## Given instruction
Report each line of the records below that contains the string "height". Case counts.

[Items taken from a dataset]
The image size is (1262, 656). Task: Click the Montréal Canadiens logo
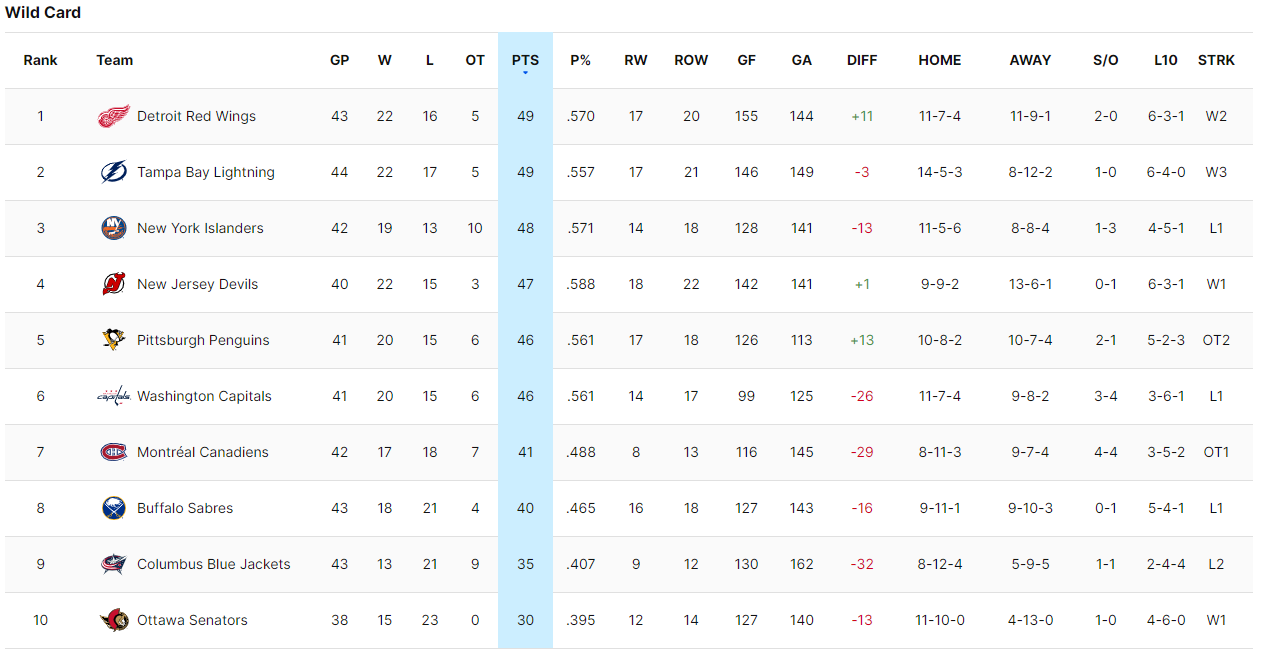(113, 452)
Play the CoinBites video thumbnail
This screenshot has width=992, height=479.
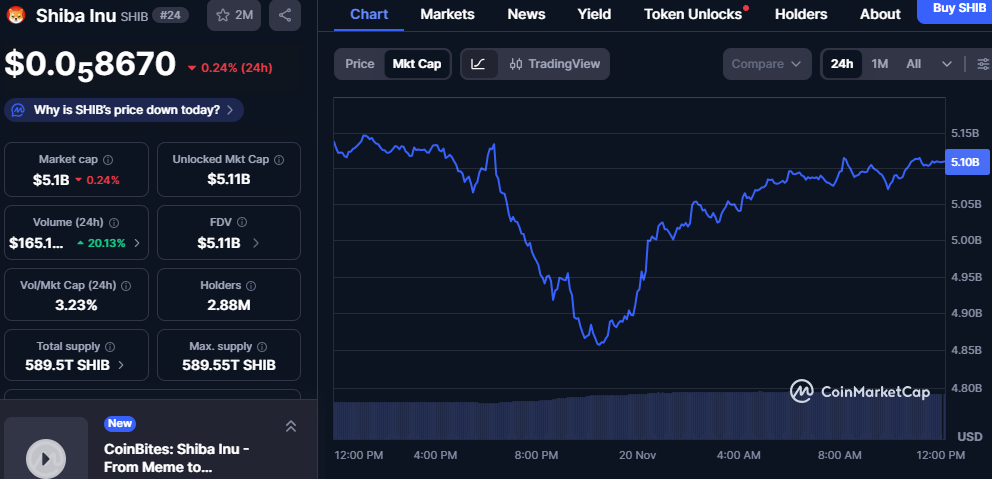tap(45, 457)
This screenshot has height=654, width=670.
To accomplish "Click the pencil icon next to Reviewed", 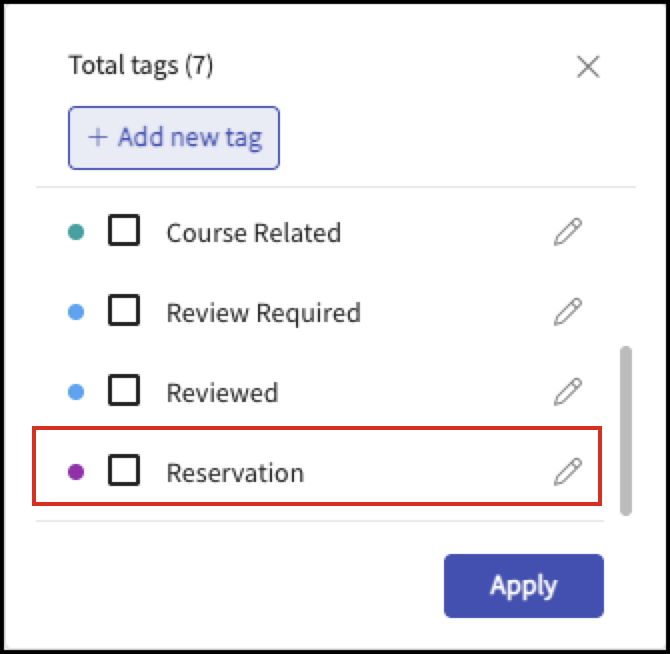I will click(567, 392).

## Exercise output
This screenshot has width=992, height=479.
This screenshot has height=654, width=670.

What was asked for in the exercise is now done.